- _Task details_: Among the entries below, which lines include the string "Relaunch"? Show each one.

[Source data]

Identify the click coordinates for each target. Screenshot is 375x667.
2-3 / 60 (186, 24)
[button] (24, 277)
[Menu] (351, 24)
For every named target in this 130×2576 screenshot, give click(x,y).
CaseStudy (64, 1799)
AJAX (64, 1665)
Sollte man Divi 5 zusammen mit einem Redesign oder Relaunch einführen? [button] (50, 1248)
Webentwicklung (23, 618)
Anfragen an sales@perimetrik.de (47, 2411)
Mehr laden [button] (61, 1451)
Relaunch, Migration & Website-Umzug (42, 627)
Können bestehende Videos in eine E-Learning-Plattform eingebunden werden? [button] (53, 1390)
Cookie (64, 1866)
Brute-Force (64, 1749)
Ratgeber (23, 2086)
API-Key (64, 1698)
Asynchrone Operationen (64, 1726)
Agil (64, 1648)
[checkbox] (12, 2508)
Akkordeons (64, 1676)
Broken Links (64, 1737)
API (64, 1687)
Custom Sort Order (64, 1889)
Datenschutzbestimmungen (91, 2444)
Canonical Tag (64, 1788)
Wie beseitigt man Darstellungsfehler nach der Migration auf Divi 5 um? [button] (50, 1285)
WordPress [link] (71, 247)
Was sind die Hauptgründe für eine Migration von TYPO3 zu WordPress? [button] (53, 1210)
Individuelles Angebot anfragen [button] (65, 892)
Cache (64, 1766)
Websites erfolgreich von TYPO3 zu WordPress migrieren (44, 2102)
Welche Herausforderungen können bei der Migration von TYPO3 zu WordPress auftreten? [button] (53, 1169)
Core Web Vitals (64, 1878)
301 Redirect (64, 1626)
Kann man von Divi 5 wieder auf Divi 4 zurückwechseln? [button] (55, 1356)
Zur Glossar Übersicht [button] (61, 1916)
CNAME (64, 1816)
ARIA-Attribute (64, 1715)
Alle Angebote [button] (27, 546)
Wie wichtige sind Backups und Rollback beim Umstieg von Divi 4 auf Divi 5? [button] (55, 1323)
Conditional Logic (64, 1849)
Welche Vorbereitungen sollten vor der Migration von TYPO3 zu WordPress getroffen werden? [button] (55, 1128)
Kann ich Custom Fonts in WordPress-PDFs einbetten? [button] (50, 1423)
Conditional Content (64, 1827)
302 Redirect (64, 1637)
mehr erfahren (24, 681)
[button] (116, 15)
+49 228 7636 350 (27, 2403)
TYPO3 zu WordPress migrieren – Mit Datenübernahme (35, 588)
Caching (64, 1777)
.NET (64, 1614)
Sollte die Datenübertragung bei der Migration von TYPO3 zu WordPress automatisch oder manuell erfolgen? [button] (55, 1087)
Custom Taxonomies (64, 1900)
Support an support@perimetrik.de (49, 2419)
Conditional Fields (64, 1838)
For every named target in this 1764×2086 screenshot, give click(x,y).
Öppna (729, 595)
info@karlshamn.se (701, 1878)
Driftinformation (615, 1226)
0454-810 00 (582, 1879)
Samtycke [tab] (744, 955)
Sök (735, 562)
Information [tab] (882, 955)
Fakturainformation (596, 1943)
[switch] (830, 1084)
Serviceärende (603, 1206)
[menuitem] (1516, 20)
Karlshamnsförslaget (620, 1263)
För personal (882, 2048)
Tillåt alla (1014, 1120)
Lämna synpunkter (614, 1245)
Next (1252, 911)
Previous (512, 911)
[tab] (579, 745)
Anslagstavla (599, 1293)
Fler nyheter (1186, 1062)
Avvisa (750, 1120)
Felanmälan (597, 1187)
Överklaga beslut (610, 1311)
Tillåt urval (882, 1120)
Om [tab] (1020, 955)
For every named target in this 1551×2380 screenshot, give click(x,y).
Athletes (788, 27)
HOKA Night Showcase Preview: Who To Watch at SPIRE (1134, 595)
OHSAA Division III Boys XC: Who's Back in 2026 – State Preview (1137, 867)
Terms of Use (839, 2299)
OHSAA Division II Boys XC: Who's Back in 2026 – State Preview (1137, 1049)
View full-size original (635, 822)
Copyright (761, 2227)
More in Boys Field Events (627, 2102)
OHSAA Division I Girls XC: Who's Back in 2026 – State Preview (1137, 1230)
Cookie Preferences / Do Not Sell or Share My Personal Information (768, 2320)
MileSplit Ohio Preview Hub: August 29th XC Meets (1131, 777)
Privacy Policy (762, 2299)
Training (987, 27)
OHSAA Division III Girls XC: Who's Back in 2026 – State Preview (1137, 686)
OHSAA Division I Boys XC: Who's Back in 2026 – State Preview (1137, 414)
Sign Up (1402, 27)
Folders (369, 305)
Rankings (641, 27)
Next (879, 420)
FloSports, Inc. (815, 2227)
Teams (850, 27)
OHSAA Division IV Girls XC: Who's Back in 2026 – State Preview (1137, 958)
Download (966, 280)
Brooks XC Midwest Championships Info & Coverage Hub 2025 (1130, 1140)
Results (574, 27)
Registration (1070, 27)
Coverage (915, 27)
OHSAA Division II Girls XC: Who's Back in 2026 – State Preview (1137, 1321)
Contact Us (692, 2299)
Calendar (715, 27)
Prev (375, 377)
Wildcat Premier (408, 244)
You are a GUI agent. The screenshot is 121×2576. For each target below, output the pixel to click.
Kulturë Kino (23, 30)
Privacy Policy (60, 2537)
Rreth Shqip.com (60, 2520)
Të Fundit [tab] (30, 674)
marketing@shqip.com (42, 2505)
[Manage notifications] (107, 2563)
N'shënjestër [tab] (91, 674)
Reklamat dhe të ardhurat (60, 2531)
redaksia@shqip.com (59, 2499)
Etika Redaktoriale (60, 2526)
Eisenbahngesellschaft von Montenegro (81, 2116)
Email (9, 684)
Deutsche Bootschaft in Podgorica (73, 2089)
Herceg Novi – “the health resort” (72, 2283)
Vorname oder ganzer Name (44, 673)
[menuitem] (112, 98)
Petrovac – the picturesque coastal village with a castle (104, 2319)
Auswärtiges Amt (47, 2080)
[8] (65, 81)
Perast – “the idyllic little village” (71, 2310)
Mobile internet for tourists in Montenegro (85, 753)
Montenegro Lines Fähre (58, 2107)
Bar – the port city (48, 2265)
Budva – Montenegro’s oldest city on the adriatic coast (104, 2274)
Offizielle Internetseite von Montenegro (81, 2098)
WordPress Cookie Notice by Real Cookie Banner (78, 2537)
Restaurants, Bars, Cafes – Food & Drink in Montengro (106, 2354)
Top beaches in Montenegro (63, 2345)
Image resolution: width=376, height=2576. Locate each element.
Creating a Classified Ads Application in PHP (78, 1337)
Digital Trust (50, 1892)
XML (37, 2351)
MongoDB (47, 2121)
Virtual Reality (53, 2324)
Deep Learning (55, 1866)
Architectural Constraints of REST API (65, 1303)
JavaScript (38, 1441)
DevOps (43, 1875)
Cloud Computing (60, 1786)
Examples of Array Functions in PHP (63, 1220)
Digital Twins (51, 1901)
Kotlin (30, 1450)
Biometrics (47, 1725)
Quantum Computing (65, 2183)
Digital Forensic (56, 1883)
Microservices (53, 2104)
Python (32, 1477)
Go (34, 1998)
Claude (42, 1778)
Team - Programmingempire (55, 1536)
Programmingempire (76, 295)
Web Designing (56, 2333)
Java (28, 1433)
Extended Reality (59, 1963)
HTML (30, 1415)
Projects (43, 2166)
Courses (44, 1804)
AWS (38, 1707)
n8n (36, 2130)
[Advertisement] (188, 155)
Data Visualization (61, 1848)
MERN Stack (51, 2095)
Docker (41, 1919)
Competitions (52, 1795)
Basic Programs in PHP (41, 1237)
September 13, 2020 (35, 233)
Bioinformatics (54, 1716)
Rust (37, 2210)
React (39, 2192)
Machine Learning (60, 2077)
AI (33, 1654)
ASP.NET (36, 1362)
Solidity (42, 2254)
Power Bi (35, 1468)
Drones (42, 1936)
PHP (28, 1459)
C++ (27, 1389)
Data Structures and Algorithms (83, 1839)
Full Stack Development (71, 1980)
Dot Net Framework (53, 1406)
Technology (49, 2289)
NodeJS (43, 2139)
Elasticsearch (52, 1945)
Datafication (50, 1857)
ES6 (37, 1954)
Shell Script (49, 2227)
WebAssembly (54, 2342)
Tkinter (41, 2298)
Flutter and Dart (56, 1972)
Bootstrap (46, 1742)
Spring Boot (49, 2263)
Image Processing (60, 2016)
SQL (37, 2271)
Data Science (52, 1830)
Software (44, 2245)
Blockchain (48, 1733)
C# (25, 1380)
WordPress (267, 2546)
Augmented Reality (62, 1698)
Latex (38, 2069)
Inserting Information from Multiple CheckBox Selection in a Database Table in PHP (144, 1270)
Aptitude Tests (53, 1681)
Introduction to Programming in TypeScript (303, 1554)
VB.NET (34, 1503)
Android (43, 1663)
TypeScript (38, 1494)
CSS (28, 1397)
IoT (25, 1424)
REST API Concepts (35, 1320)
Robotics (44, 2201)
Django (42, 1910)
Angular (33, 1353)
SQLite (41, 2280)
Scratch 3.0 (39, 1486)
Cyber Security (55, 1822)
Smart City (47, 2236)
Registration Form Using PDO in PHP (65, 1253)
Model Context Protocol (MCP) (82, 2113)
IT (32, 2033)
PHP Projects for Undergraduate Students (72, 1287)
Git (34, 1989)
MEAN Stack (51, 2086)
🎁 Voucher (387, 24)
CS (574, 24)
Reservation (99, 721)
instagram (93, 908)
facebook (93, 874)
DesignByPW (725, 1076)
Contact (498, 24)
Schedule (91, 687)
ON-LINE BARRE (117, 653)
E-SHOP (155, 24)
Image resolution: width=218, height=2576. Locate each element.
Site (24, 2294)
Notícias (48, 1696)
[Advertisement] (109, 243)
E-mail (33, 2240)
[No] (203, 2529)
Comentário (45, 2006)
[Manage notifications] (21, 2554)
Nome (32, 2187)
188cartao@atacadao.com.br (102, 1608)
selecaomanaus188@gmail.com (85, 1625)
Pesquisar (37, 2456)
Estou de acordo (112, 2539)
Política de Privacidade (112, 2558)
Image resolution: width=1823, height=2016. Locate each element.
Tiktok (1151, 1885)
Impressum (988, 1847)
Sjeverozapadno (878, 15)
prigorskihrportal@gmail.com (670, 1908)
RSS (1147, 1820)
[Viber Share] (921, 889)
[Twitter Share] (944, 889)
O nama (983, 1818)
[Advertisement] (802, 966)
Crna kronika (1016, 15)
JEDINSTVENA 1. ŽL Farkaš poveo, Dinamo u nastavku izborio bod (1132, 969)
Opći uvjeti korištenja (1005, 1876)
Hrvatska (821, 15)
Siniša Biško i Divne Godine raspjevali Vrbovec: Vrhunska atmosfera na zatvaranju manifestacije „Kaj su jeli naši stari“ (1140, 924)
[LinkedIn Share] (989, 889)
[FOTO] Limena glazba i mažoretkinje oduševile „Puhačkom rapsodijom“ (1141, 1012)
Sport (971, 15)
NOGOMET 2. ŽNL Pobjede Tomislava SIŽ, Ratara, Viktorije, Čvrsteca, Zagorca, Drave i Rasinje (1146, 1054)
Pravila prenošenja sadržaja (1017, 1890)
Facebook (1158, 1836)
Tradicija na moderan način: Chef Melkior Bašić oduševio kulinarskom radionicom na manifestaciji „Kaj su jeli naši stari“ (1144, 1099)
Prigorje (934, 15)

[/Source data]

- _Exercise answer_:
Sollte man Divi 5 zusammen mit einem Redesign oder Relaunch einführen? [button] (50, 1248)
Relaunch, Migration & Website-Umzug (42, 627)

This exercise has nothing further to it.